A high-flying law student has confessed to murdering his mother, but claims he was acting in self-defence.
Speaking in court, Wei Li who was 18-years-old at the time of the murder and told the jury he suffered violent abuse at his mother’s hands when he did not get straight A’s.
He revealed to the court how his mother, Emma Tien, 41, ‘went berserk’ in March 2011 when Li skipped piano practice in favour of a martial arts lesson which later ended with him murdering her. He said she ran at him, yelling and screaming and hitting him with a metal bar while trying to choke him.
Li told the court he knew he couldn't reason with his mother and had no choice but to try and stop her.
"It happened so fast. At some point I realised she had something in her hand, just going at me," Li told the South Australian Supreme Court on Wednesday.
"I think she wanted to kill me. I had no choice but to fight back."
According to the YahooNews7, the prosecution alleged Ms Tien was beaten with a metal rod and strangled before her body was wrapped in bedsheets and left in the lounge of the family's Burnside home.
The guilty son said it was never his intention to hurt his mother and told the jury how she had beaten him for years when he didn’t get straight As.

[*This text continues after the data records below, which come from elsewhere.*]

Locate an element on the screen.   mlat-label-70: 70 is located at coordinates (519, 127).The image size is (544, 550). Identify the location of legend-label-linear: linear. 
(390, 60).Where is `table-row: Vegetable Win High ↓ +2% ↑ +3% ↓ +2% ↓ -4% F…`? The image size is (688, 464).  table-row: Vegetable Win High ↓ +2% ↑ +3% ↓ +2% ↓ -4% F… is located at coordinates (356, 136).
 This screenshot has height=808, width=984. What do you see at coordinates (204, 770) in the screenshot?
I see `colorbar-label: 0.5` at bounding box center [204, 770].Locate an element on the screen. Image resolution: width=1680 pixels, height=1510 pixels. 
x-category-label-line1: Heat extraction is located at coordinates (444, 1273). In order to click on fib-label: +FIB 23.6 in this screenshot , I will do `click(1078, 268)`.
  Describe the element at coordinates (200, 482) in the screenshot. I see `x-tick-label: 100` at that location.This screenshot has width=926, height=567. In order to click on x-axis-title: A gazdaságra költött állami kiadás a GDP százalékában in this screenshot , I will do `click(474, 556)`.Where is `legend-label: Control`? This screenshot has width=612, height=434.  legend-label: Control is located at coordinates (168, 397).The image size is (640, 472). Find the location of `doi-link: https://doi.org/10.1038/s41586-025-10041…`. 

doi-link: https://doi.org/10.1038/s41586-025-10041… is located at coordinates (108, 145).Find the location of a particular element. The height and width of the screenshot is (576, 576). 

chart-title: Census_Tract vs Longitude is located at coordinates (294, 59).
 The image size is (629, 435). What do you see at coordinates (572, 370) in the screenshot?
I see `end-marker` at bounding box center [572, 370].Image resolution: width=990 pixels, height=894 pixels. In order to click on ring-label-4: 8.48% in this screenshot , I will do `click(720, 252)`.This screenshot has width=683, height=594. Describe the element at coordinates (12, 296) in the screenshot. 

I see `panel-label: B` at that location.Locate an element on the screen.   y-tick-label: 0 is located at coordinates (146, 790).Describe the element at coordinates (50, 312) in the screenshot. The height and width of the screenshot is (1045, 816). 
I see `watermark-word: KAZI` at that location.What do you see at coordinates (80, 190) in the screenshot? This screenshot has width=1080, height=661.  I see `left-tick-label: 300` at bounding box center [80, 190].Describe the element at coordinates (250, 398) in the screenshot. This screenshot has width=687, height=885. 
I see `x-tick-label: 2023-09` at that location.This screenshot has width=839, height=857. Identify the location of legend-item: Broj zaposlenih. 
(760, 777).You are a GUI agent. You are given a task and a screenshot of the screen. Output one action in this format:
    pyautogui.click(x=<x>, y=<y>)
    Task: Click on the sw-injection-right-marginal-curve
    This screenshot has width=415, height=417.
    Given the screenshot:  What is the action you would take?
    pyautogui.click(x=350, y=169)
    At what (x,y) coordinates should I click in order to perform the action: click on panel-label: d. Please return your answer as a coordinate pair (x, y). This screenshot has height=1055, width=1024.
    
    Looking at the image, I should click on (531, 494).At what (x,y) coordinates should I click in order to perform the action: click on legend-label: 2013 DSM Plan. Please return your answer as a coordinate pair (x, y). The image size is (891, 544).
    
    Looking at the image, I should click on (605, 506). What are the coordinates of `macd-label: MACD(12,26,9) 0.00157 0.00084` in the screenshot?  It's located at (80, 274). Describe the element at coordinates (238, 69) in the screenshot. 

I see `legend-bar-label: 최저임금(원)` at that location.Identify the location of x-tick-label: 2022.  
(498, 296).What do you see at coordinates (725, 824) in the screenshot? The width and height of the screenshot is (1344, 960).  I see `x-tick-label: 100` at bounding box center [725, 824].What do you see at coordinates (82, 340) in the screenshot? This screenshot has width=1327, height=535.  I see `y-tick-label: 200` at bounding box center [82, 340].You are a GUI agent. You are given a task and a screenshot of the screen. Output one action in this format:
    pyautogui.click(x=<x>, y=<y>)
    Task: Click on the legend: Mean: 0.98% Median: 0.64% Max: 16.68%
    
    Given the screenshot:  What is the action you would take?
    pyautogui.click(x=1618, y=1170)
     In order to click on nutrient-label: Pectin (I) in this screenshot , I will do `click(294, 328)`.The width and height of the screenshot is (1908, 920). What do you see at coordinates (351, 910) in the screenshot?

He explained why he wiped up his mother’s blood: "I thought, ‘I'm gonna get in trouble. It's gonna stain the marble floor’."
He also claimed he was bruised, scratched and beaten as punishment. But, the prosecutor pointed out no injuries were seen in selfies he took at a Melbourne apartment after her death.
It was also revealed that researching killing methods was part of his decade-long obsession with suicide. It was alleged that after the killing Li fled first to Melbourne and then to Singapore and China.
The law student was returned to Australia in 2014 after being detained by Chinese authorities.
He also admitted to covering his mother's body "out of respect" but said nothing after that point was rational.
"I didn't know what was happening. I didn't know where I was. I didn't know what to do," he said.
Li also admitted to travelling to China to 'go back to my family'.